He remains quiet, not willing to answer my enquiry and that just multiplies my bemusement by ten.
Normally, people would reassure you that they aren't dying. They would tell you that they are just adventurous and have a different mindset, one I do not understand. They would say that they never know when it could be their last day so they create bucket lists which they complete throughout the entirety of their lives.
The look on his face screams foreboding. His eyes are cast downwards, avoiding my questioning gaze at every chance he gets. When he starts playing with his fingers, my face drops in shock.
Dominic is not someone who plays hide and seek with his thumbs. He's not the type of person who doesn't look you dead in the eye when he's telling you something. That's something I would most likely do.
Not him.
Not Dominic.
"Dominic..." I silently demand with narrowed eyes for him to clarify the thoughts racing in my mind.
He inhales an encouraging breath into his lungs, puffing his chest up with the action. The air is held in his body for a while, undergoing gaseous exchange until he finally gains the balls to exhale the air back out.
"Five years ago, Landon was diagnosed with leukaemia."
I blink bluntly, his words not registering in the beginning.
"I was thirteen at the time and it just happened so unexpectedly. I remember how before the news, he was a very happy kid who was always smiling and laughing. That might be the reason why you kind of annoyed me so much in the beginning. You reminded me so much of his former self. The person he was before life decided to take so much away from him and he ended up with…"

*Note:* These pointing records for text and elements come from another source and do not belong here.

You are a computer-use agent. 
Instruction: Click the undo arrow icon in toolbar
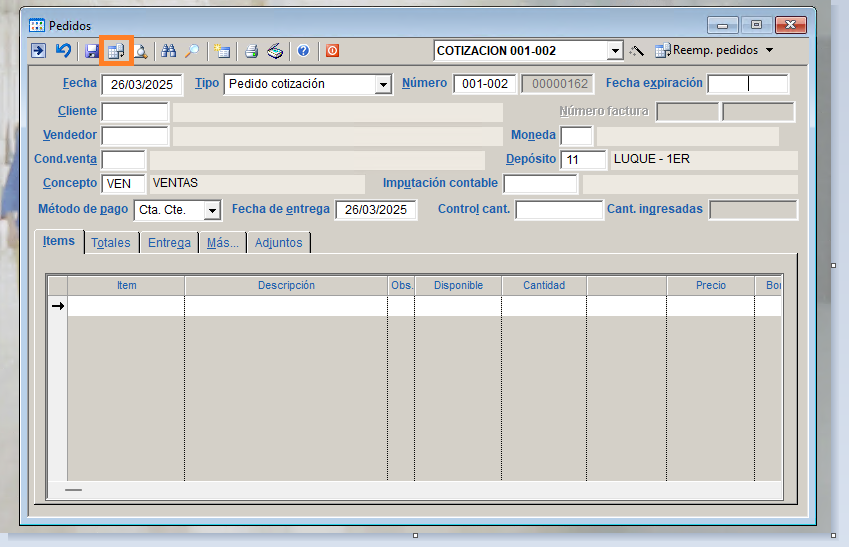click(x=63, y=51)
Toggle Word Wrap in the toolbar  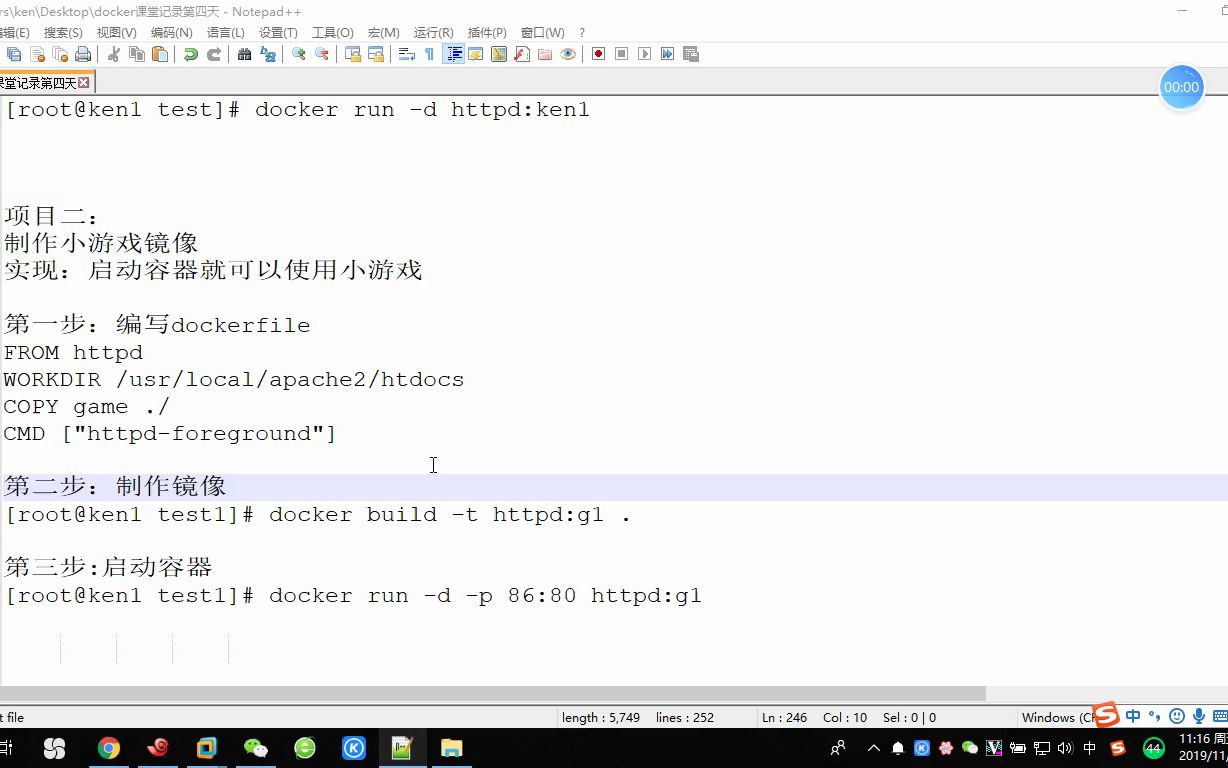[x=405, y=54]
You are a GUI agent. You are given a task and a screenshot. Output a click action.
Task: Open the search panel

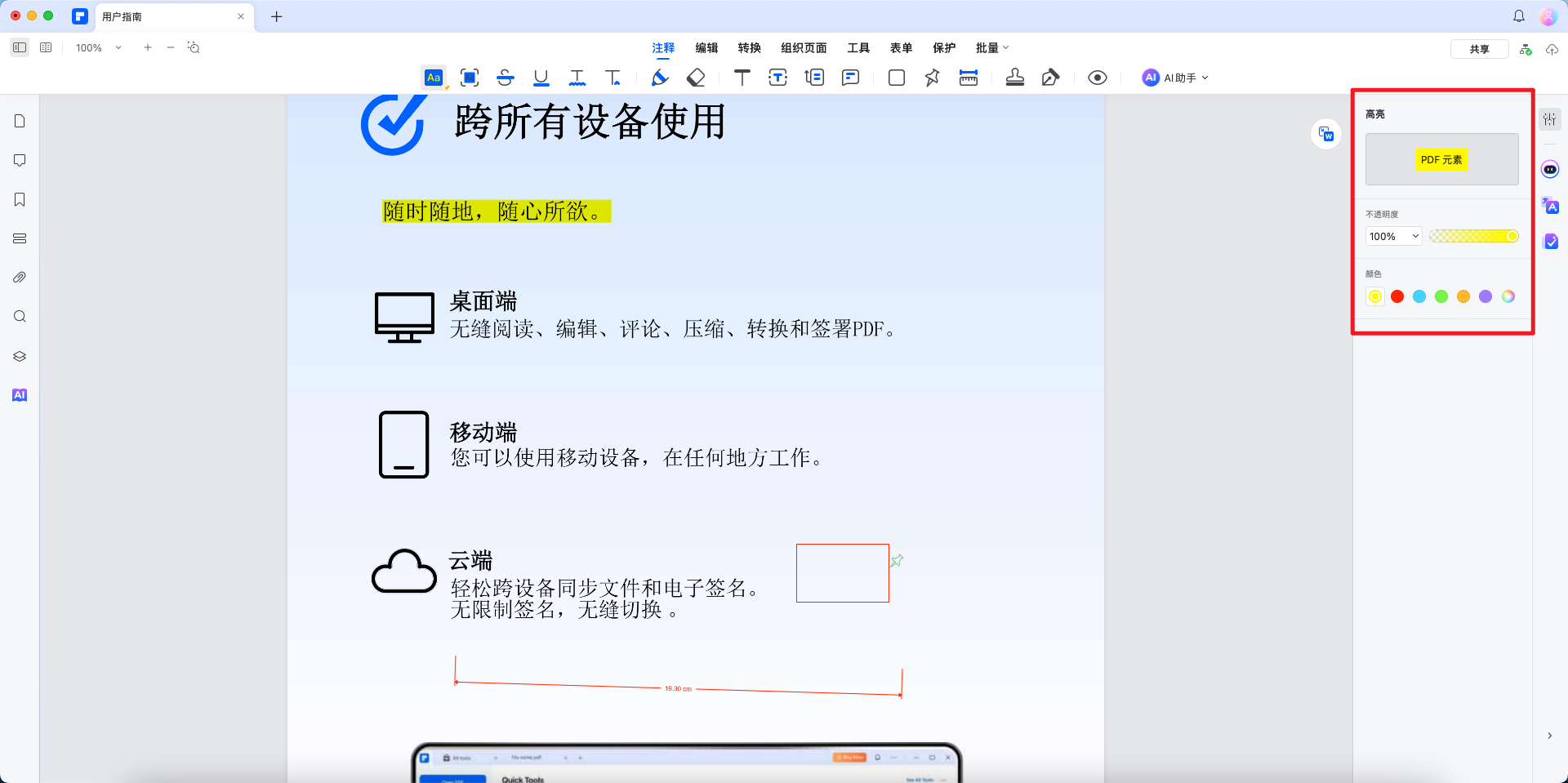coord(20,317)
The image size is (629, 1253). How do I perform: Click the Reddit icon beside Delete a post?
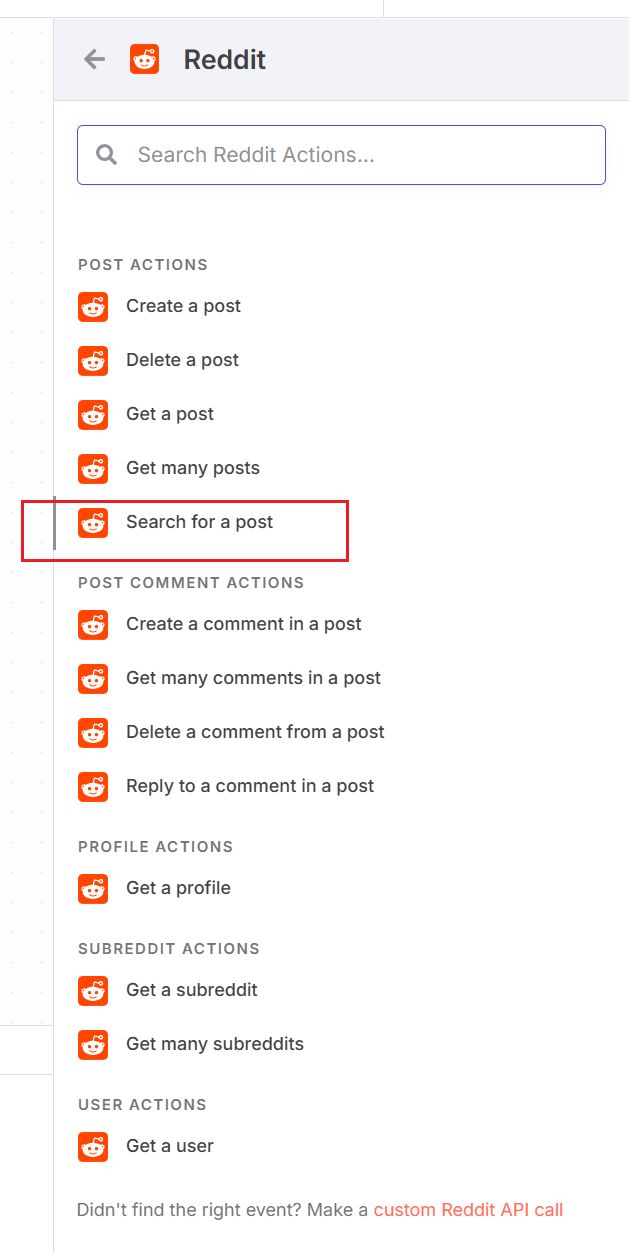(x=93, y=361)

When he takes in a deep breath, I watch him attentively whilst simultaneously trying not to depict my sympathy.
"At first, the chemotherapy had been helping, and I actually thought that maybe he would be one of those people who would have survived cancer. But then last year, it spread to one of his lungs and the risk of chemotherapy outweighed the benefits."
He glances down, collecting himself as I sit here in an astounded manner.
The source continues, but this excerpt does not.